• AIM:
Copy the text lines of all the records below word for word, leaving the pictures out of your answer.

▼

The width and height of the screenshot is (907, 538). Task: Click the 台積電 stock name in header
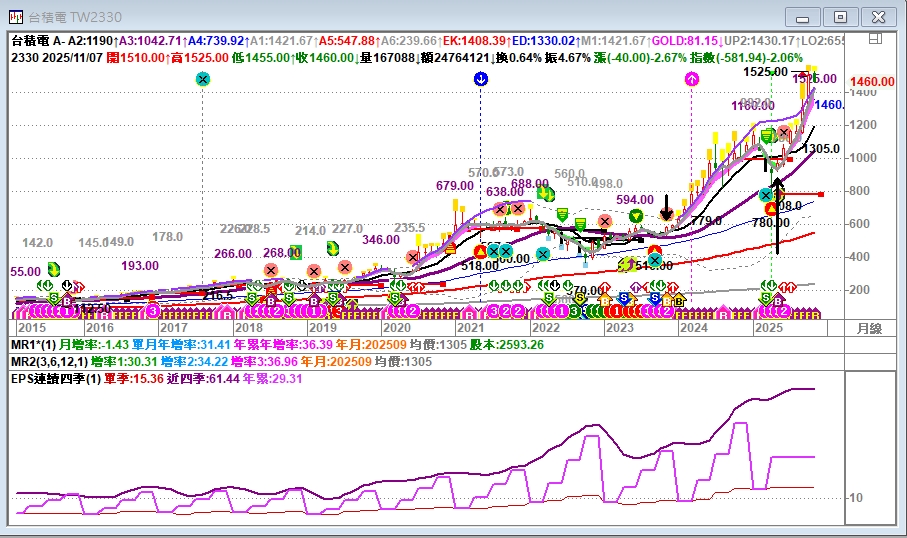pyautogui.click(x=29, y=41)
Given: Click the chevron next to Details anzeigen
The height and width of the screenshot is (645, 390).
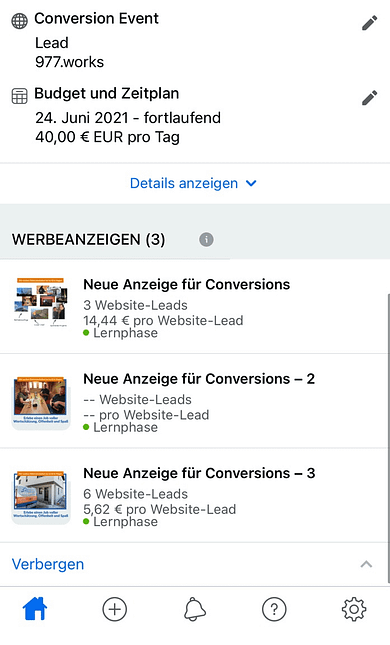Looking at the screenshot, I should click(251, 183).
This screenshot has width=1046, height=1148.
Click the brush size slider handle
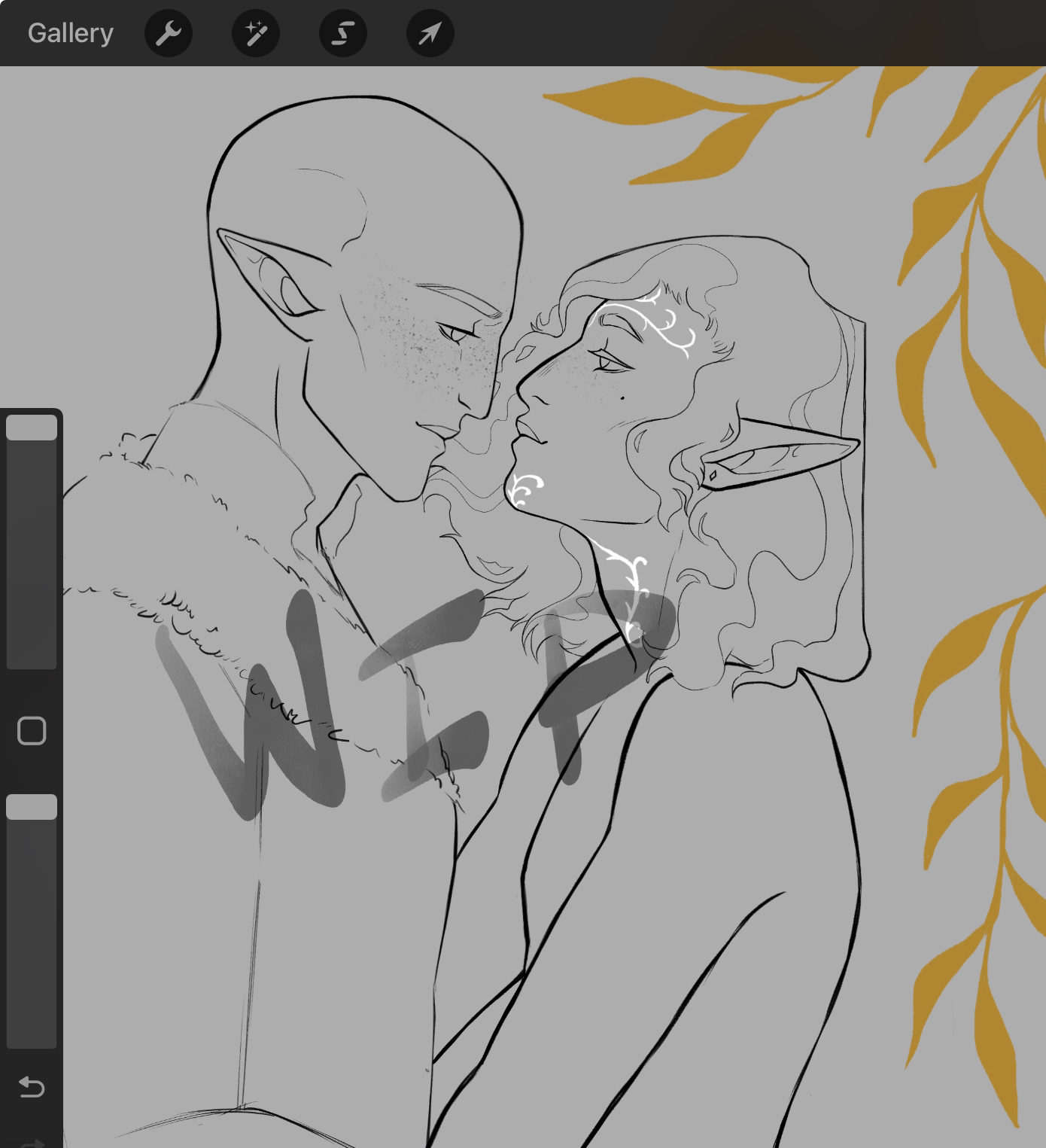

▲

• RIGHT ANSWER:
The width and height of the screenshot is (907, 538). Task: Click the 台積電 stock name in header
pyautogui.click(x=29, y=41)
Given: Click the chevron next to Details anzeigen
The height and width of the screenshot is (645, 390).
Looking at the screenshot, I should click(251, 183).
This screenshot has width=1046, height=1148.
Click the brush size slider handle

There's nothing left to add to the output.